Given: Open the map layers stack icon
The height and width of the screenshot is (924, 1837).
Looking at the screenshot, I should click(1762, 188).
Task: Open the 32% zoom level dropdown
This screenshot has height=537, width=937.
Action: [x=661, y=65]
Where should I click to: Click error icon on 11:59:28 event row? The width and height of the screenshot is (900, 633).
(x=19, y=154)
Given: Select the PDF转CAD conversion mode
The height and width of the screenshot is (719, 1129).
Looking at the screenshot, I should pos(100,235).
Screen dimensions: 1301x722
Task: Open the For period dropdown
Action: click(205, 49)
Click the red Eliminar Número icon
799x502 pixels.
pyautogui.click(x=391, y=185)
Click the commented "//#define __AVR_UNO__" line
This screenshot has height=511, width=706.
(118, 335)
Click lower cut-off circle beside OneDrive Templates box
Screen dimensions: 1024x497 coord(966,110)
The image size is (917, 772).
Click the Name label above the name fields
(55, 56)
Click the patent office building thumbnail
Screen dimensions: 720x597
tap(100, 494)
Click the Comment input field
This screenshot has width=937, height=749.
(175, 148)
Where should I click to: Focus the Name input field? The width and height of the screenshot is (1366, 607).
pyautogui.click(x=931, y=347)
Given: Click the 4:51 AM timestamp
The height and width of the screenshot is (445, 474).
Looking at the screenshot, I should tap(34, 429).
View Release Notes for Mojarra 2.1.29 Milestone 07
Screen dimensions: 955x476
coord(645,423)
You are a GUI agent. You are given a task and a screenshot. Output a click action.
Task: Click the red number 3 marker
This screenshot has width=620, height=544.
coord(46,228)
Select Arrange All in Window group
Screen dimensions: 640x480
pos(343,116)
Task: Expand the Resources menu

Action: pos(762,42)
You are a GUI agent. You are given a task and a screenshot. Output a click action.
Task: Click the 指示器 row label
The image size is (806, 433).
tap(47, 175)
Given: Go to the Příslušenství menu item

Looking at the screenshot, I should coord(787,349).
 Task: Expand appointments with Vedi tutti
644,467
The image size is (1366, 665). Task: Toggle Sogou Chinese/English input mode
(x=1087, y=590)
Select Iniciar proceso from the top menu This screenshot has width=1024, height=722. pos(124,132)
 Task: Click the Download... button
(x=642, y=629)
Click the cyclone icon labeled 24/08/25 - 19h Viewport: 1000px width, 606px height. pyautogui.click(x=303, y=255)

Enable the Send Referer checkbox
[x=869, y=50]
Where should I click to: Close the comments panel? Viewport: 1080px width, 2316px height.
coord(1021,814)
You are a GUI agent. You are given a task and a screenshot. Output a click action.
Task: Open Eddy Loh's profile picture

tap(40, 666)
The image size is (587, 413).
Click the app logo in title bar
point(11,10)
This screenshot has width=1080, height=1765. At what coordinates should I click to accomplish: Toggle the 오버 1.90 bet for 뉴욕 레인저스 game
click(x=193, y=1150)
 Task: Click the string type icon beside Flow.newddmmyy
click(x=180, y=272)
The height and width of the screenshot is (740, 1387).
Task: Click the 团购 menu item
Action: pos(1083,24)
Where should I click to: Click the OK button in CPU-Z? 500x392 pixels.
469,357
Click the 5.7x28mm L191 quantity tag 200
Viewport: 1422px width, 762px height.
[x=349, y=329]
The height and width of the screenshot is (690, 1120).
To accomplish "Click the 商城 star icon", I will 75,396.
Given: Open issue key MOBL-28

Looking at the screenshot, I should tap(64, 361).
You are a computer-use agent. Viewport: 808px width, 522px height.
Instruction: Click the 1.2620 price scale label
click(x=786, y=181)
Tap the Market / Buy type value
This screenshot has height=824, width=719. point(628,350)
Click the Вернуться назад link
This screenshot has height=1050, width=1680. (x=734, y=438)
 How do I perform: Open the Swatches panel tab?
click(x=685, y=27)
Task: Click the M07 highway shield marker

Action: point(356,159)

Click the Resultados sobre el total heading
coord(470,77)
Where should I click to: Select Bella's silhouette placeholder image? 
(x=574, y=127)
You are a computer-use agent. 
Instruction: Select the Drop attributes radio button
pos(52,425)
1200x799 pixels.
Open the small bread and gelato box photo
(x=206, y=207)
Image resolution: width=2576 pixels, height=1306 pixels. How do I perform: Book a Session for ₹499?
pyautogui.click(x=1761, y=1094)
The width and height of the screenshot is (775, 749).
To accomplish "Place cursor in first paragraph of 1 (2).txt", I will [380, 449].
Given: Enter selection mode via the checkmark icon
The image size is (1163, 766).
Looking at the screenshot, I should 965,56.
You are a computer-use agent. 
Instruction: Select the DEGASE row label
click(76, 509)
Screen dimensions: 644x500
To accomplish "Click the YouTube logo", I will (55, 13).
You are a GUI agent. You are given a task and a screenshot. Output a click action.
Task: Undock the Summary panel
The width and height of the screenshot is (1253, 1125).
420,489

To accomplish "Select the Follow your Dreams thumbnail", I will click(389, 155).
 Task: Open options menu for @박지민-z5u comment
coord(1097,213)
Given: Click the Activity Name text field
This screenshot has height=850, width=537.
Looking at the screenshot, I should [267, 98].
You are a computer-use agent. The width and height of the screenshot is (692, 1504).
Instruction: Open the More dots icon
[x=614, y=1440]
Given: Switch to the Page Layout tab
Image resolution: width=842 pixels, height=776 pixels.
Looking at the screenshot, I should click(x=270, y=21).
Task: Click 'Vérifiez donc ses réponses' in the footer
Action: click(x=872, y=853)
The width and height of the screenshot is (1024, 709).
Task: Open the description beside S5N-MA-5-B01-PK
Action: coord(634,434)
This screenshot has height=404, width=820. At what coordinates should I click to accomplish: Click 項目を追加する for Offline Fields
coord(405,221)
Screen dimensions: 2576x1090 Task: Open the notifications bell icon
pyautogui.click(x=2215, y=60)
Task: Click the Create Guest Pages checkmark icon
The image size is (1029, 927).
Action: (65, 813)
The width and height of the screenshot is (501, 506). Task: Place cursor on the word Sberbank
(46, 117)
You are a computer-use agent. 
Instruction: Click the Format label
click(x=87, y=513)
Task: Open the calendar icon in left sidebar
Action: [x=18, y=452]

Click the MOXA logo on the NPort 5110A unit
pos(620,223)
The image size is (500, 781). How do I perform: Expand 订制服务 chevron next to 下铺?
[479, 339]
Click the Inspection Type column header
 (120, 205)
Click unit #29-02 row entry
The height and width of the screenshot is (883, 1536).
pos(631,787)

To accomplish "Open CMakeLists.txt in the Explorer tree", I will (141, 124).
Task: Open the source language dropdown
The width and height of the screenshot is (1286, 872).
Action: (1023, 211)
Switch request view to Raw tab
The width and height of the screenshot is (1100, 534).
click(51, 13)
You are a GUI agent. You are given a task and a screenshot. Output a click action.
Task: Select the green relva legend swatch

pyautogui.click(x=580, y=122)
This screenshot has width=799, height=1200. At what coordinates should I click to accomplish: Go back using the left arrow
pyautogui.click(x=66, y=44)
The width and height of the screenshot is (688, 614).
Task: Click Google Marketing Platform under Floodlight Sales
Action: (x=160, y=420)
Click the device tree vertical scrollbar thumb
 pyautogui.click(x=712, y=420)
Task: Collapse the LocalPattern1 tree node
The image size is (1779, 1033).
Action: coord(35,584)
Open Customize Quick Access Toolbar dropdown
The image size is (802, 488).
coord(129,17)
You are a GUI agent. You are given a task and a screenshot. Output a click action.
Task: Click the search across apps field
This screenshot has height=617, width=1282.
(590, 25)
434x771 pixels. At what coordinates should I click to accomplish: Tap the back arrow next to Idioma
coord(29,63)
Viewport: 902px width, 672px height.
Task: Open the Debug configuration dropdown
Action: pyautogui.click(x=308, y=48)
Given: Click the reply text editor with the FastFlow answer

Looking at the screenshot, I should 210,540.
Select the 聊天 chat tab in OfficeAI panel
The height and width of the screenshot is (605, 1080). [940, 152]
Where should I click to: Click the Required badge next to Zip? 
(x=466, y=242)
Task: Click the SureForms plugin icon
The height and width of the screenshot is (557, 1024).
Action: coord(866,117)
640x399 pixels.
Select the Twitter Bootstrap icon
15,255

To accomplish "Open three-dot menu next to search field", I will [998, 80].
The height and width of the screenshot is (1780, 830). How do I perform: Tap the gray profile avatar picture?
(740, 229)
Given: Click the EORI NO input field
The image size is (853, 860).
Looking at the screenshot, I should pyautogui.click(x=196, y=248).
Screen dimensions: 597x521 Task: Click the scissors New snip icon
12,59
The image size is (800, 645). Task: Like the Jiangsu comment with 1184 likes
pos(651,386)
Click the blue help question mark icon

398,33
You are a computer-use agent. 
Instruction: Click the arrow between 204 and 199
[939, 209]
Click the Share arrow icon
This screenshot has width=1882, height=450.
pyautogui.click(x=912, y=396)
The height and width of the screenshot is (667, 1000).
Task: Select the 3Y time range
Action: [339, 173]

__Work order__.
List, from the entries above, every line in which the word "will" shows up.

__Solution to the exercise__.
To accomplish "Click the 商城 star icon", I will 75,396.
To accomplish "Place cursor in first paragraph of 1 (2).txt", I will [380, 449].
To accomplish "Click the YouTube logo", I will (55, 13).
To accomplish "Select the Follow your Dreams thumbnail", I will click(389, 155).
To accomplish "Open CMakeLists.txt in the Explorer tree", I will (141, 124).
To accomplish "Open three-dot menu next to search field", I will [998, 80].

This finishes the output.